LONDON (Reuters) – Iranian President Hassan Rouhani signed a bill into law on Tuesday declaring all U.S. forces in the Middle East terrorists and calling the U.S. government a sponsor of terrorism.
The bill was passed by parliament last week in retaliation for President Donald Trump’s decision this month to designate Iran’s elite Revolutionary Guards a foreign terrorist organization.
It was not clear what the impact of the new law might be on U.S. forces or their operations.
Rouhani instructed the ministry of intelligence, ministry of foreign affairs, the armed forces, and Iran’s supreme national security council to implement the law, state media reported.
The law specifically labels as a terrorist organization the United States Central Command (CENTCOM), which is responsible for U.S. military operations in the Middle East and Afghanistan.
The United States has already blacklisted dozens of entities and people for affiliations with the Guards, but until Trump’s decision not the organization as a whole.
Comprising an estimated 125,000-strong military with army, navy and air units, the Revolutionary Guards (IRGC) also command the Basij, a religious volunteer paramilitary force, and control Iran’s ballistic missile programs.
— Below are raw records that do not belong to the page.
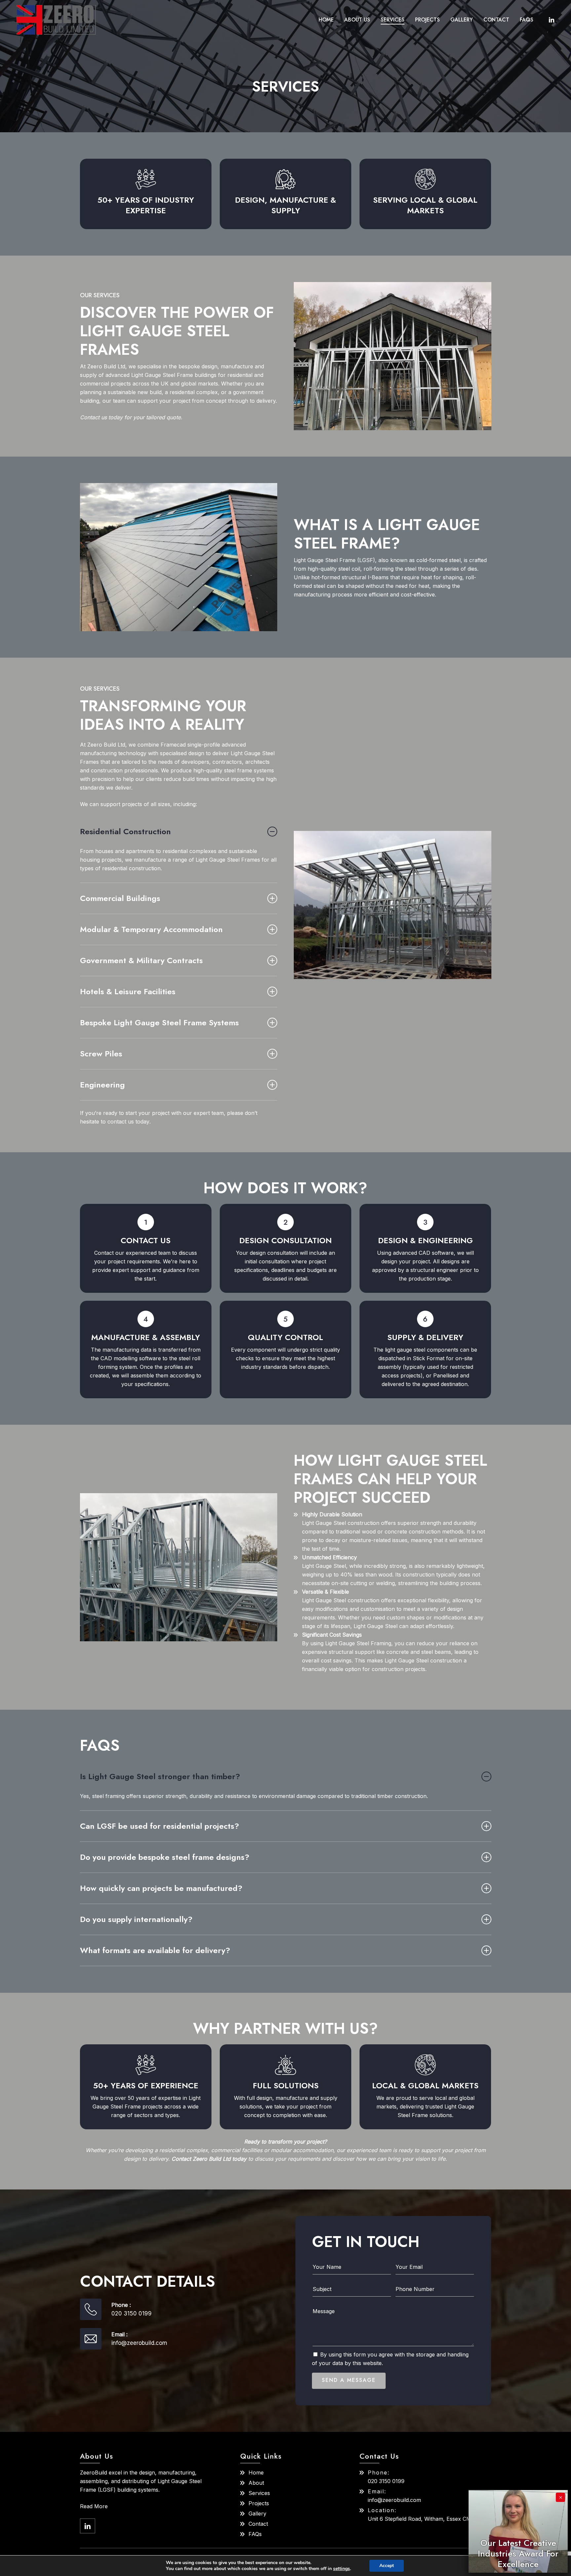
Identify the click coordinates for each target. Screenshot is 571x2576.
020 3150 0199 (131, 2313)
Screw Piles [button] (101, 1053)
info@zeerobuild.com (139, 2343)
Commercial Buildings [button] (120, 898)
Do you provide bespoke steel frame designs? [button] (164, 1857)
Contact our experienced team (132, 1252)
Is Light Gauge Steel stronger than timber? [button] (160, 1776)
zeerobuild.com (394, 2500)
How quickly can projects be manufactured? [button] (161, 1888)
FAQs (255, 2534)
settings (341, 2569)
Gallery (257, 2513)
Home (256, 2472)
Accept (386, 2565)
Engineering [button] (102, 1084)
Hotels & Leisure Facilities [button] (127, 991)
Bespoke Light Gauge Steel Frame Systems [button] (159, 1022)
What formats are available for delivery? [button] (155, 1950)
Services (259, 2493)
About (256, 2482)
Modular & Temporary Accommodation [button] (151, 929)
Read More (94, 2506)
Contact (258, 2523)
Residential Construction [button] (125, 831)
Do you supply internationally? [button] (136, 1919)
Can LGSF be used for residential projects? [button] (159, 1826)
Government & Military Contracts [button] (141, 960)
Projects (258, 2503)
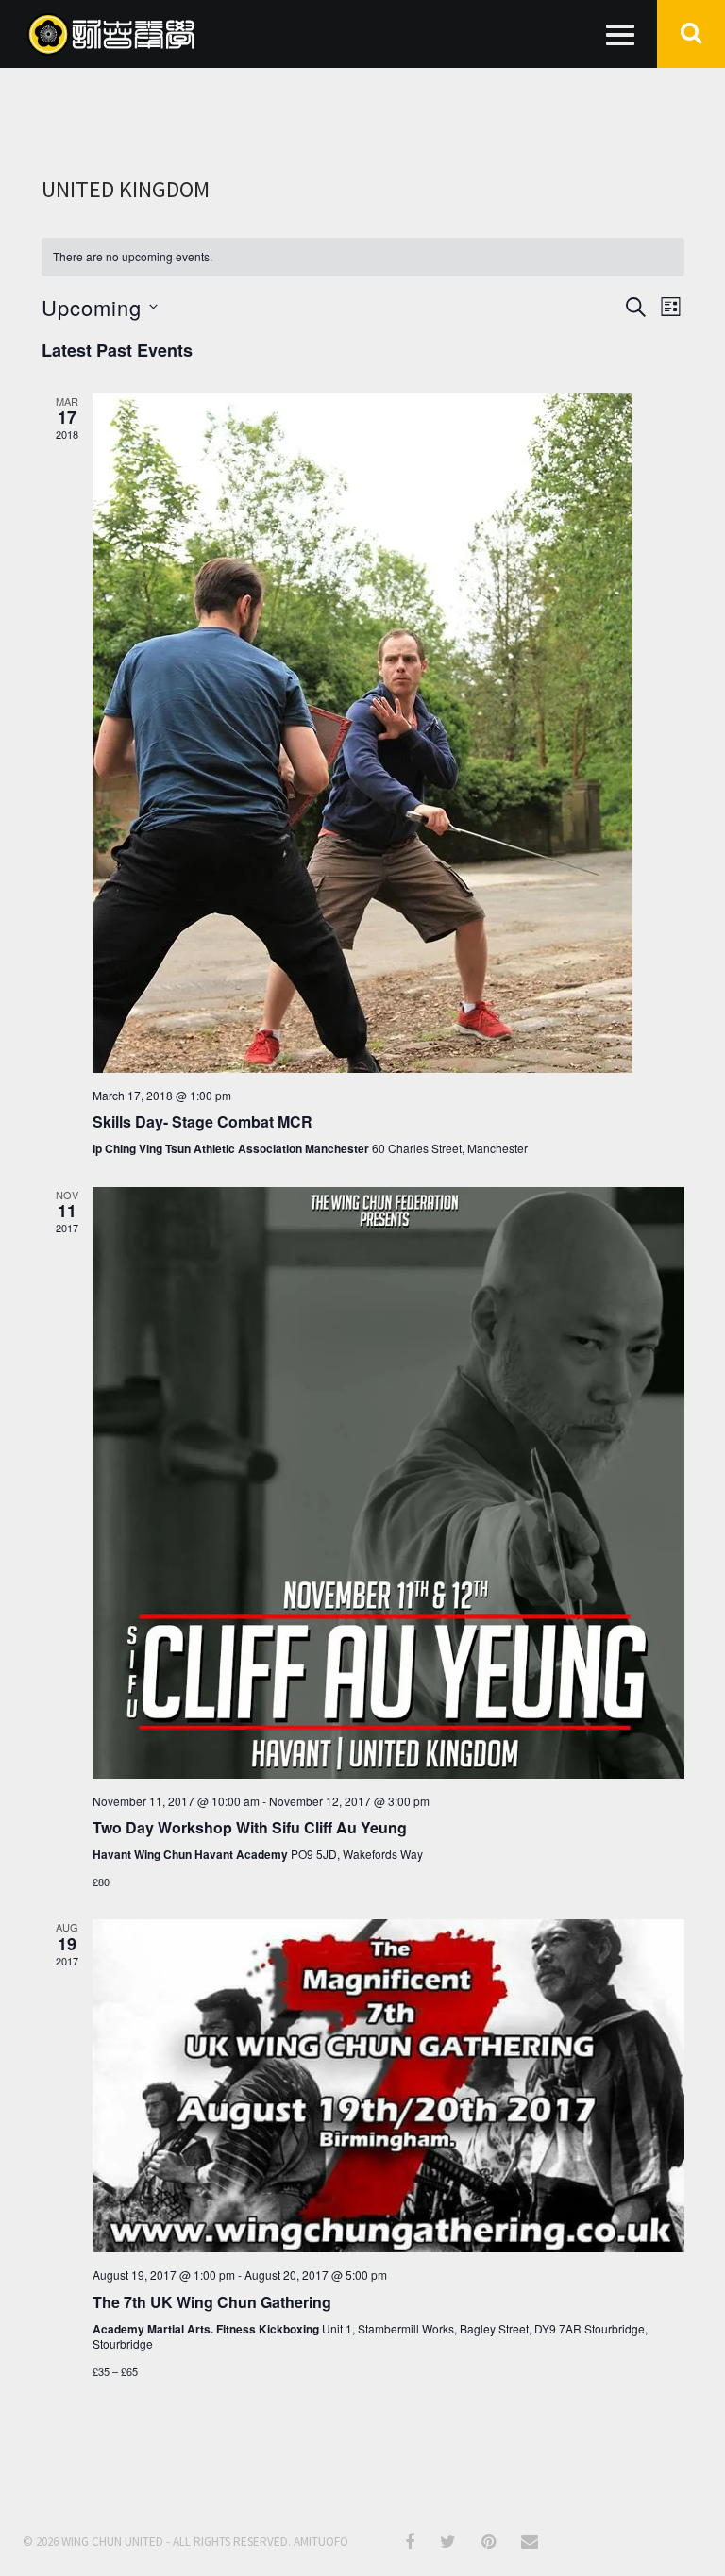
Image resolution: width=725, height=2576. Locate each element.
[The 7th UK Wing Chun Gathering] (388, 2085)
The Guards’ overseas Quds forces have fought Iran’s proxy wars in the region.
The long-tense relations between Tehran and Washington took a turn for the worse last May when Trump pulled out of a 2015 nuclear deal between Iran and six world powers, reached before he took office, and reimposed sanctions.
Revolutionary Guards commanders have repeatedly said that U.S. bases in the Middle East and U.S. aircraft carriers in the Gulf are within range of Iranian missiles.
Rouhani said on Tuesday that Iran will continue to export oil despite U.S. sanctions aimed at reducing the country’s crude shipments to zero.